-- Opening Marker --

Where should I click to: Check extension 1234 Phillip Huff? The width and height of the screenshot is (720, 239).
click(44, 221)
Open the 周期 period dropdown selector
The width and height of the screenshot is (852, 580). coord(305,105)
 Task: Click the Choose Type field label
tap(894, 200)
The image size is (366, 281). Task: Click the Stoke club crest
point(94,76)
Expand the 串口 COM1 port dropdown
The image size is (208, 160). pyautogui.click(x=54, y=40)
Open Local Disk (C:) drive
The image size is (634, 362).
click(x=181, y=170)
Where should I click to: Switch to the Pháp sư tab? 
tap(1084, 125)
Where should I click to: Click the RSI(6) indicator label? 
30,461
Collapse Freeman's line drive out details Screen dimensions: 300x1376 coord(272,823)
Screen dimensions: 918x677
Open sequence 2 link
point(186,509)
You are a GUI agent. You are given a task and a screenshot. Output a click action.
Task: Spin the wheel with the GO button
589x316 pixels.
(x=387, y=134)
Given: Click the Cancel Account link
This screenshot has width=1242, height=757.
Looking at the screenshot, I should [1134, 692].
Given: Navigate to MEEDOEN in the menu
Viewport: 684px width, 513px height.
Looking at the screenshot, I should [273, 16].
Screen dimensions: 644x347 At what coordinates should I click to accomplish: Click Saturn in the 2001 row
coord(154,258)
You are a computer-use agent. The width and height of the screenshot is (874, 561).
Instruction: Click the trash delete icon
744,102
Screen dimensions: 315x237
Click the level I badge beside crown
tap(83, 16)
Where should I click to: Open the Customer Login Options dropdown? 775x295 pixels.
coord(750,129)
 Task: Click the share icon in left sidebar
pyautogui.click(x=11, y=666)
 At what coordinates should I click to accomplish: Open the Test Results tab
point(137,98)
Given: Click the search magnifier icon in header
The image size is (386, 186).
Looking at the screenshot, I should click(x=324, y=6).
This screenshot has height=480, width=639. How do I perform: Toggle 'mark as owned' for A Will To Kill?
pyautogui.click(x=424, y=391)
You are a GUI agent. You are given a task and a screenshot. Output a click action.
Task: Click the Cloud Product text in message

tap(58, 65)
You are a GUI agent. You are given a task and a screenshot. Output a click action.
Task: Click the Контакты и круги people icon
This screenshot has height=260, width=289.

-- Closing Marker --

▸ **What is needed**
Look through the listing, and copy each line that contains the word "drive".

▸ **Task result**
Open Local Disk (C:) drive
Collapse Freeman's line drive out details Screen dimensions: 300x1376 coord(272,823)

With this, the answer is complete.